Interest in potential high‐performance polymers, leading to characterization and development of the rodlike poly( p ‐phenylene benzobisoxazoles) (PBO) and poly( p ‐phenylene benzobisthiazoles) (PBT), has recently been extended to a related group of polymers referred to as AAPBO, ABPBO, AAPBT, and ABPBT. In this study, geometry‐optimized CNDO/2 molecular orbital calculations have been carried out on AAPBO and ABPBO model compounds to determine conformational energies as a function of rotation about each type of rotatable bond within the repeat units.

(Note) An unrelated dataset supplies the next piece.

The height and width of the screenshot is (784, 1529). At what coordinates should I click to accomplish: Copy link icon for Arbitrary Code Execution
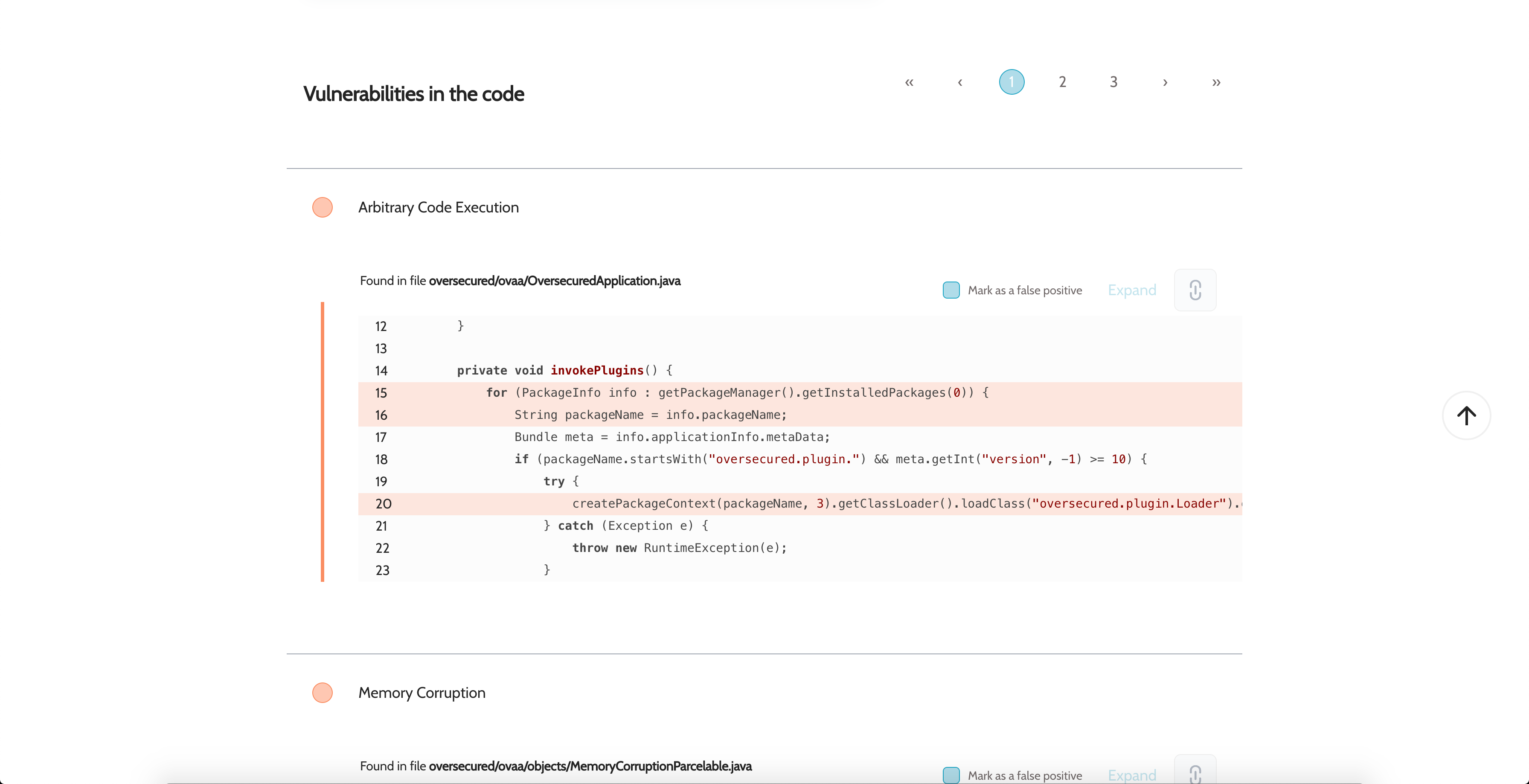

For AAPBO, which contains two types of rotatable bonds per repeat unit, the bond between the benzoxazole group and p ‐phenylene group prefers the coplanar conformation with a barrier to free rotation of 2.1 kcal mol −1 , while the bond between the benzoxazole groups prefers a conformation approximately 60 degrees away from coplanarity with a barrier to coplanarity and to free rotation of 3.6 kcal mol −1 . For ABPBO, which contains only the former type of rotatable bond per repeat unit, the coplanar conformations were preferred with a barrier to free rotation of 1.6 kcal mol −1 . These results are in excellent agreement with the results of both theoretical and experimental studies on the structurally analogous PBO. They are also consistent with the liquid crystalline behavior found for ABPBO but not for AAPBO.